Begin at the line holding "You are a computer-use" and set down exactly each line through the last one below, omitting pictures. Include nothing else.

══ SUPPLIED ENTRIES

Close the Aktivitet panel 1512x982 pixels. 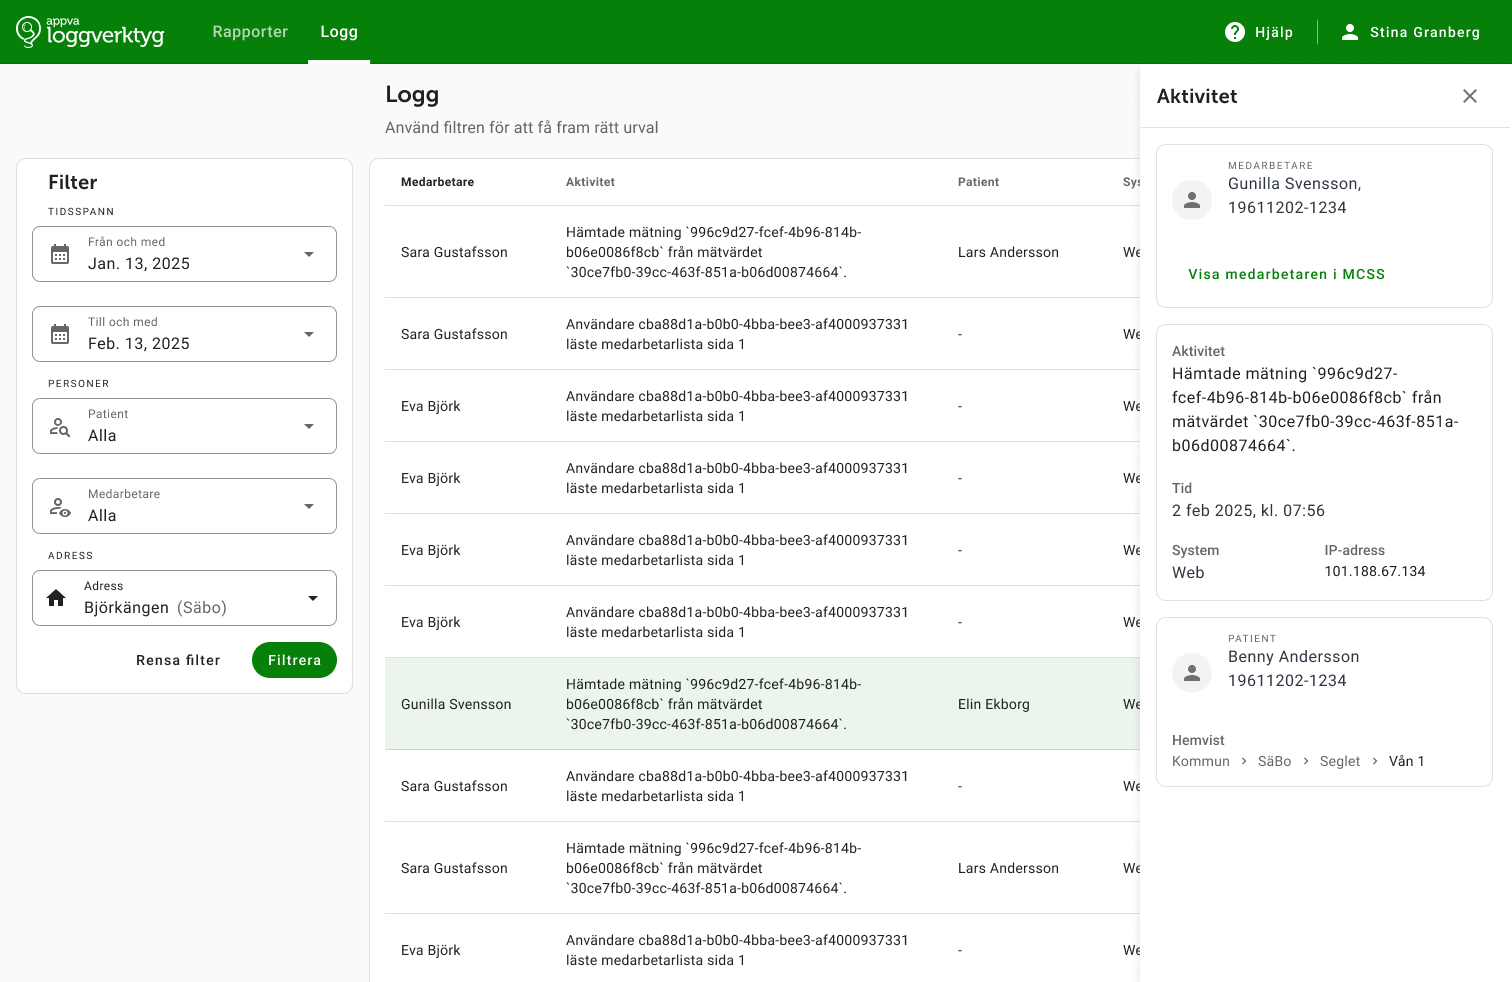click(x=1470, y=96)
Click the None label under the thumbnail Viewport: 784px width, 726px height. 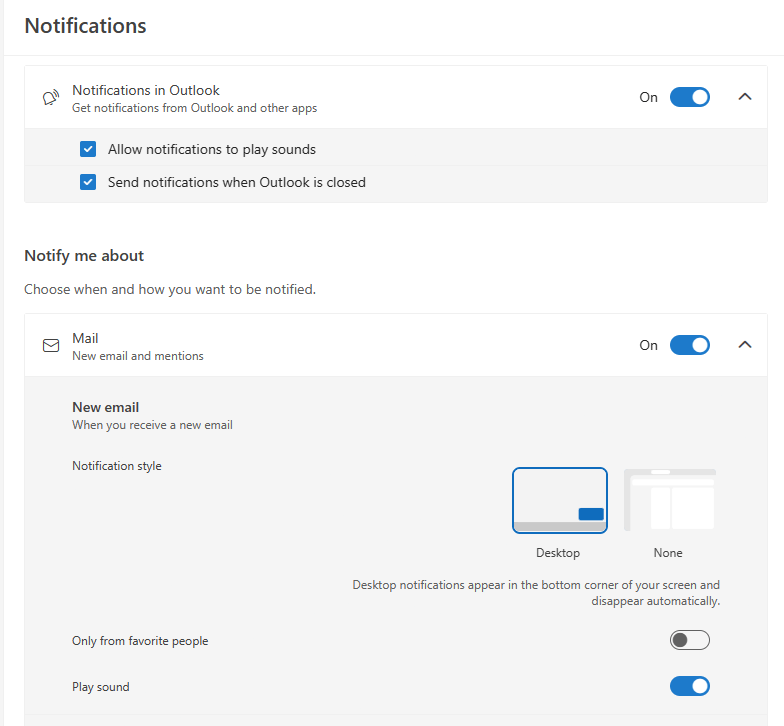coord(668,553)

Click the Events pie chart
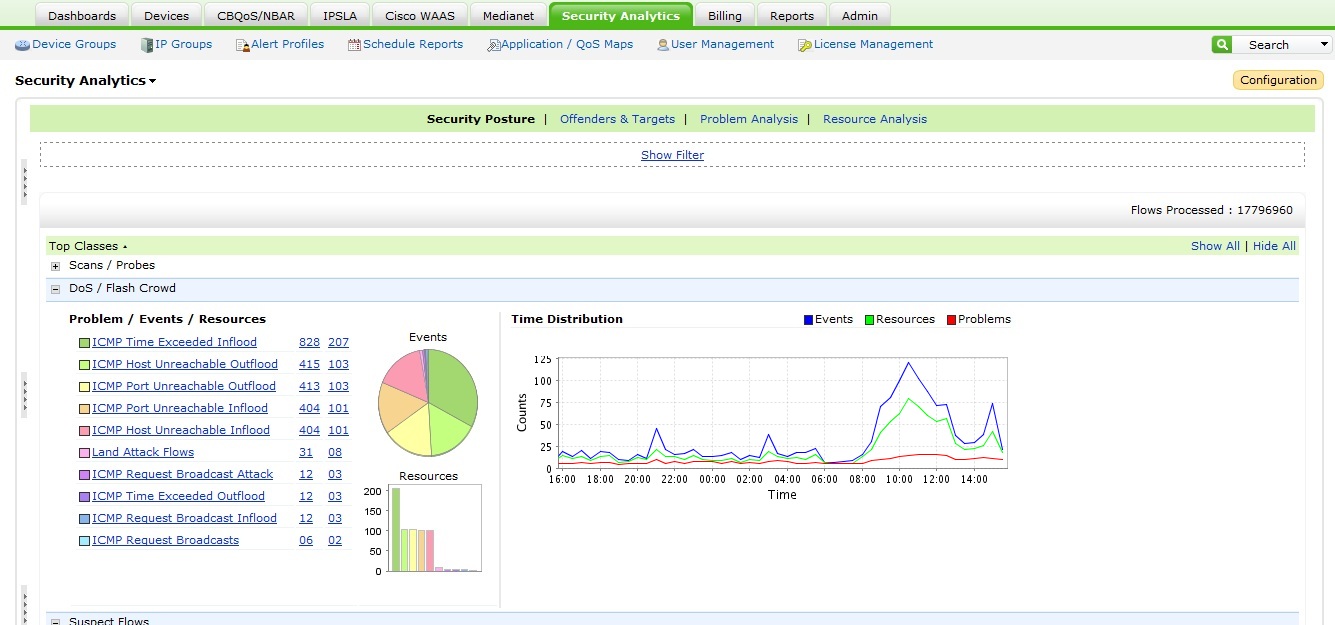[428, 402]
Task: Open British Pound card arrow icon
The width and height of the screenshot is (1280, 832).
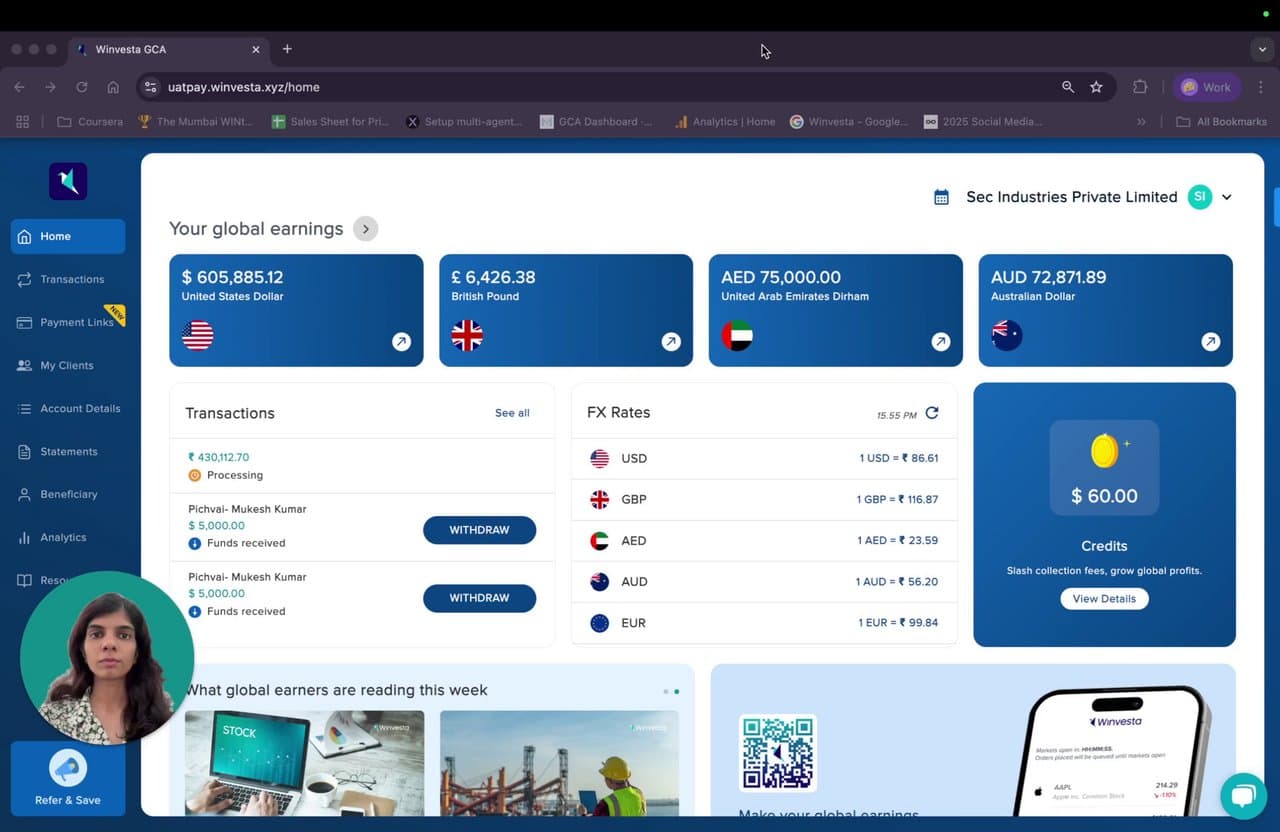Action: coord(671,342)
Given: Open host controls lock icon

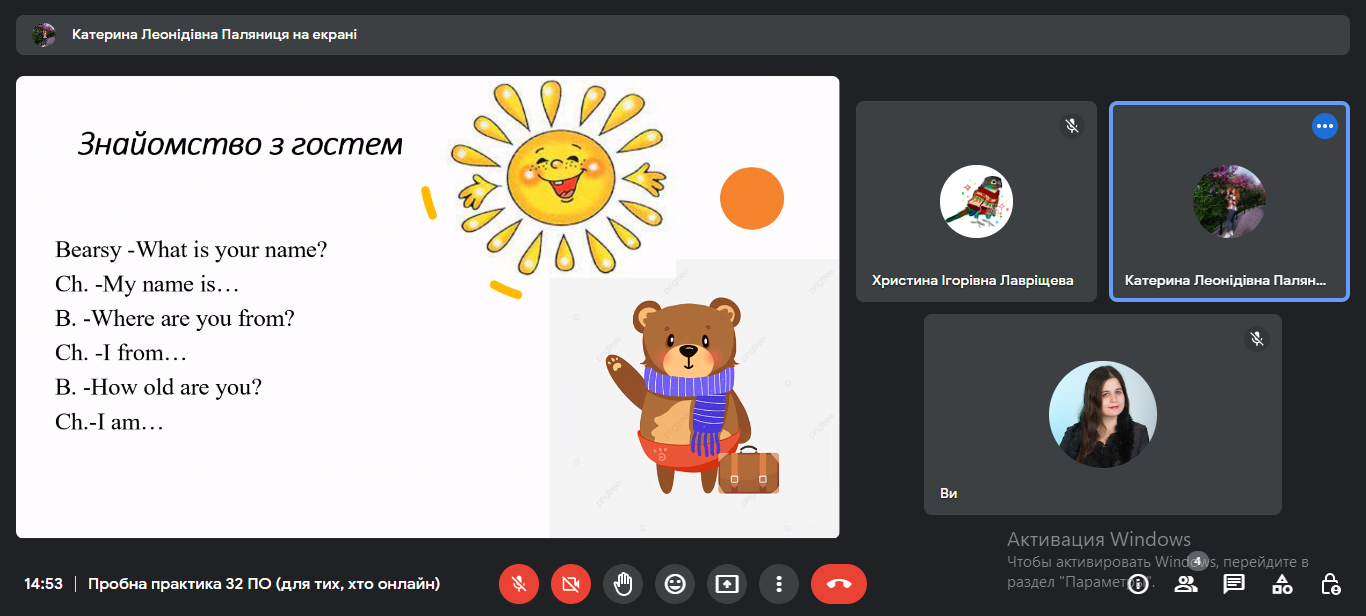Looking at the screenshot, I should pyautogui.click(x=1330, y=584).
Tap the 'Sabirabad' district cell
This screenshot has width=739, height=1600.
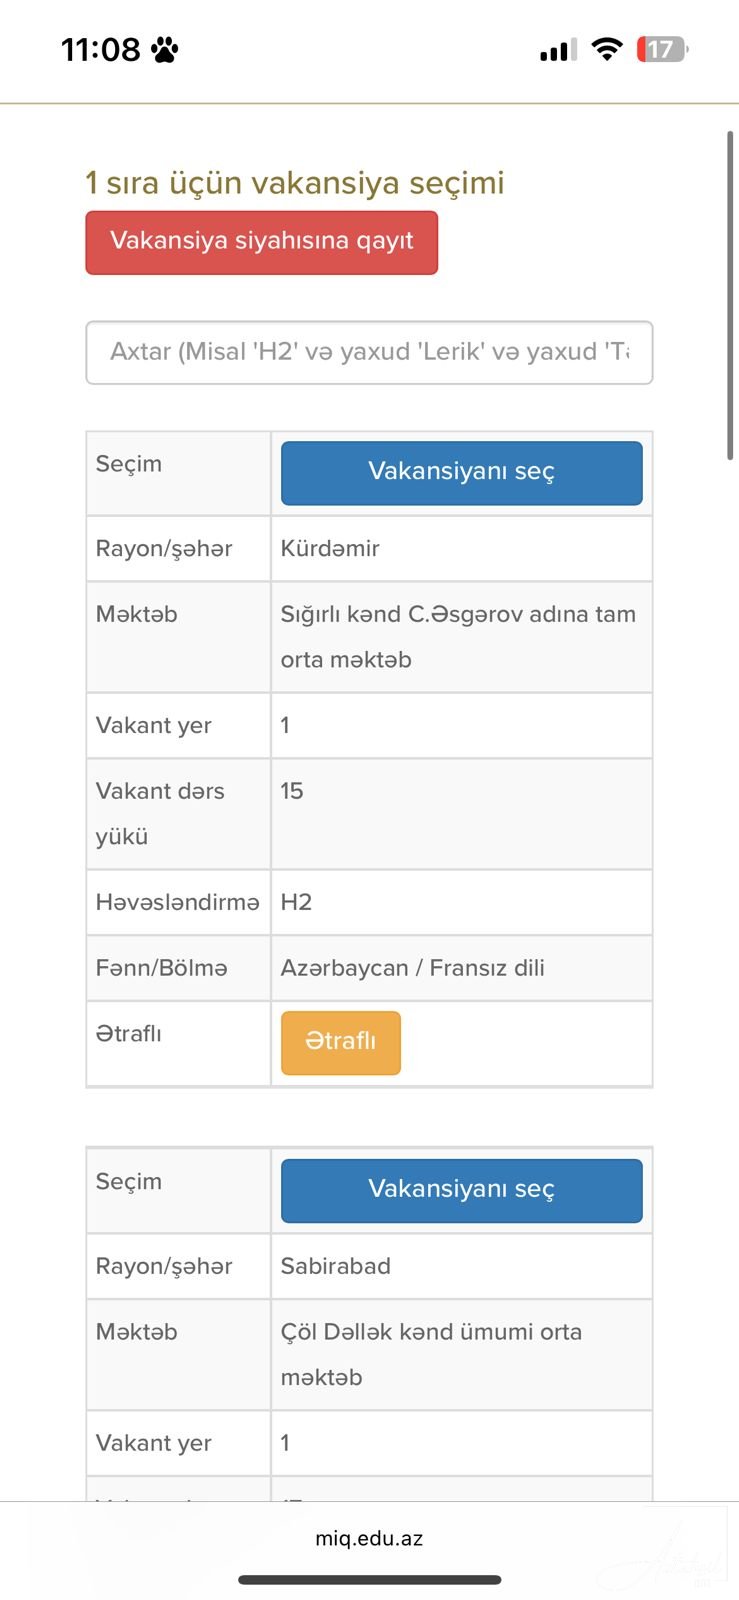click(335, 1266)
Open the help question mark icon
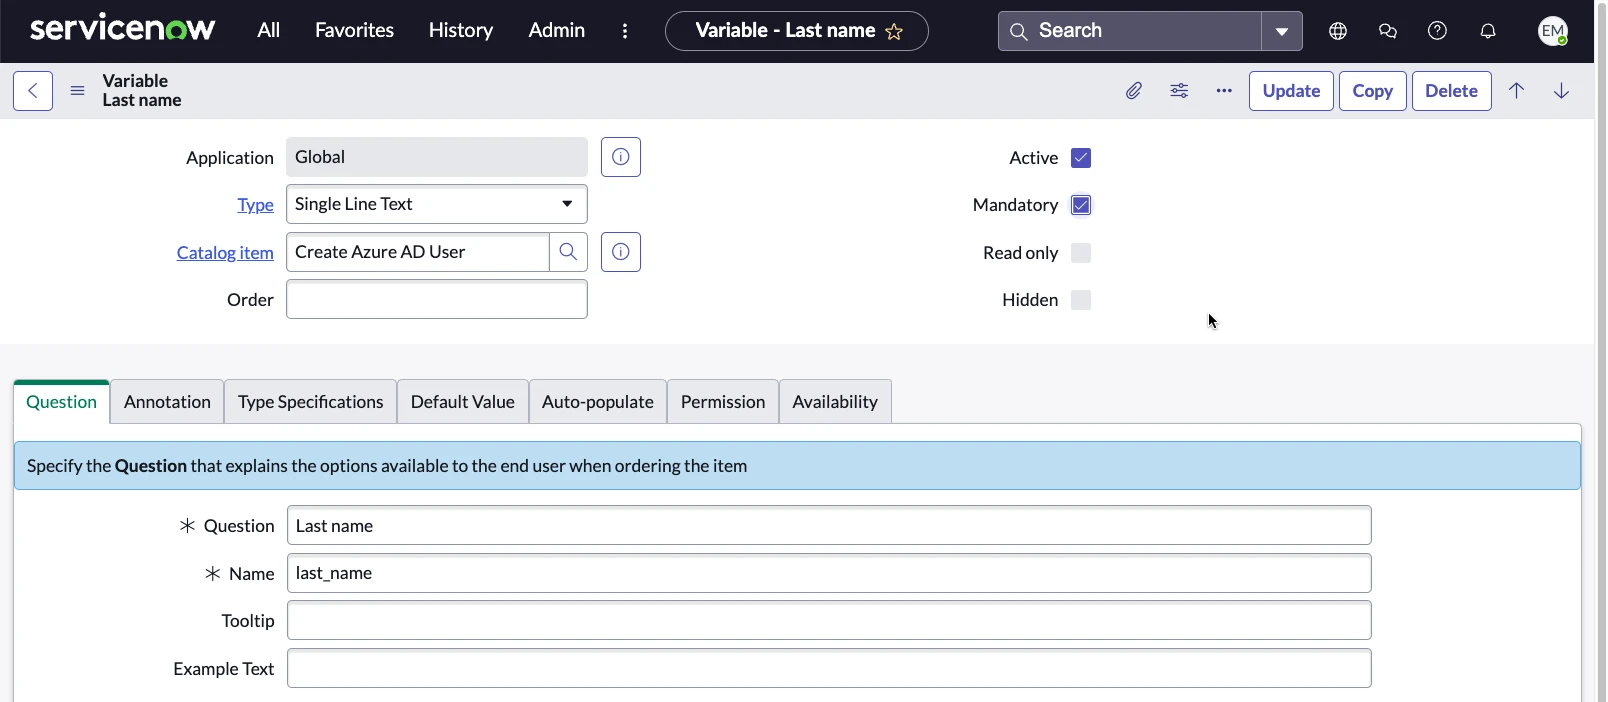Image resolution: width=1608 pixels, height=702 pixels. [1437, 31]
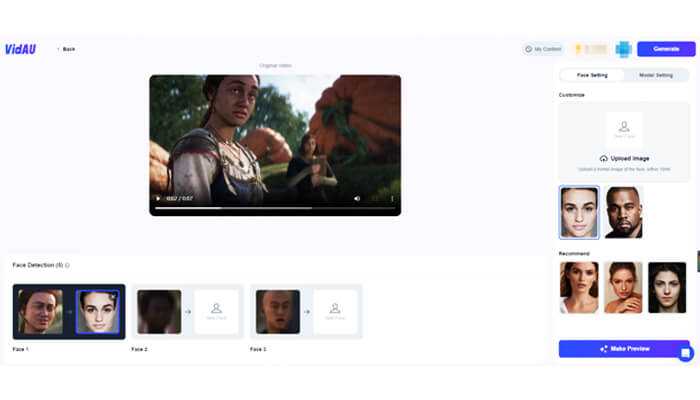Click the empty select-face slot for Face 3
Screen dimensions: 700x400
(335, 311)
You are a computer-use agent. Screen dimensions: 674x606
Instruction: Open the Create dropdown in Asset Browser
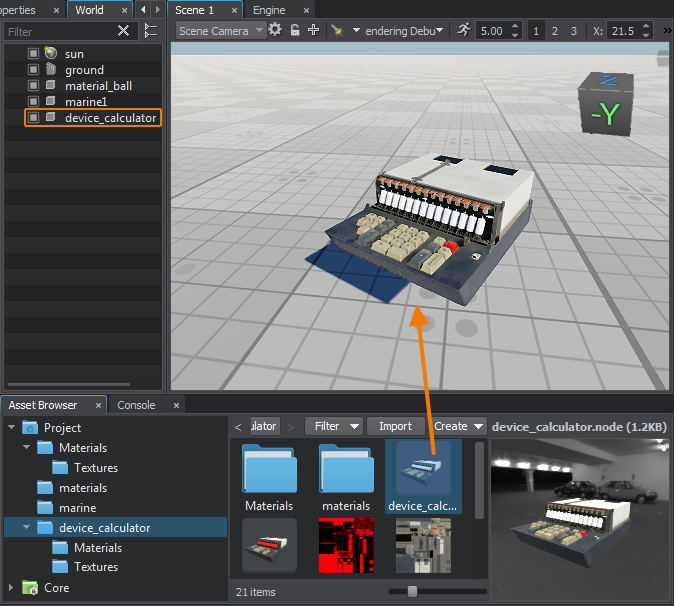pyautogui.click(x=459, y=426)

════

* [TASK ANSWER]
You are a computer-use agent. Screen dimensions: 674x606
Instruction: Open the Create dropdown in Asset Browser
pyautogui.click(x=459, y=426)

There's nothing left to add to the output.